[REQUIRED ACTION 1]:
From the correlation section, quote the text between "## For 1-D array" and "2], [-1, 2], [8, -5]])", inclusive.
[REQUIRED ACTION 2]:
According to the correlation section, what is the covariance of the variables divided by to calculate the correlation coefficient?

[SOURCE EXTRACT]:
- - -

COR - Correlation

\[\text{COR}(y, \hat{y}) = \frac{ COV(y, \hat{y}) }{ std(y) * std(\hat{y})}\]

Correlation [18] measures the strength of the relationship between the variables and is a scaled measure of covariance. The correlation coefficient ranges from -1 to +1, where a value of 1 indicates a perfect positive correlation, a value of -1 indicates a perfect negative correlation, and a value of 0 indicates no correlation.

To calculate the correlation coefficient, you divide the covariance of the variables by the product of their standard deviations. This normalization allows for comparison between different pairs of variables. The correlation coefficient is dimensionless and does not have any specific units of measurement.

  • Best possible value = 1, bigger value is better. Range = [-1, +1)

  • Measures the strength of the relationship between variables, is the scaled measure of covariance. It is dimensionless.

  • the correlation coefficient is always a pure value and not measured in any units.

  • Link to equation

Example to use COR metric:

from numpy import array
from permetrics.regression import RegressionMetric

## For 1-D array
y_true = array([3, -0.5, 2, 7])
y_pred = array([2.5, 0.0, 2, 8])

evaluator = RegressionMetric(y_true, y_pred)
print(evaluator.correlation())

## For > 1-D array
y_true = array([[0.5, 1], [-1, 1], [7, -6]])
y_pred = array([[0, 2], [-1, 2], [8, -5]])

evaluator = RegressionMetric(y_true, y_pred)
print(evaluator.COR(multi_output="raw_values"))

- - -

[SOURCE MATERIAL]:
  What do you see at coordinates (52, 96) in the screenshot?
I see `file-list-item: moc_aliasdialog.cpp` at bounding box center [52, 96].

- - -

[WRITTEN RESPONSE 1]:
## For 1-D array
y_true = array([3, -0.5, 2, 7])
y_pred = array([2.5, 0.0, 2, 8])

evaluator = RegressionMetric(y_true, y_pred)
print(evaluator.correlation())

## For > 1-D array
y_true = array([[0.5, 1], [-1, 1], [7, -6]])
y_pred = array([[0, 2], [-1, 2], [8, -5]])

[WRITTEN RESPONSE 2]:
The product of their standard deviations.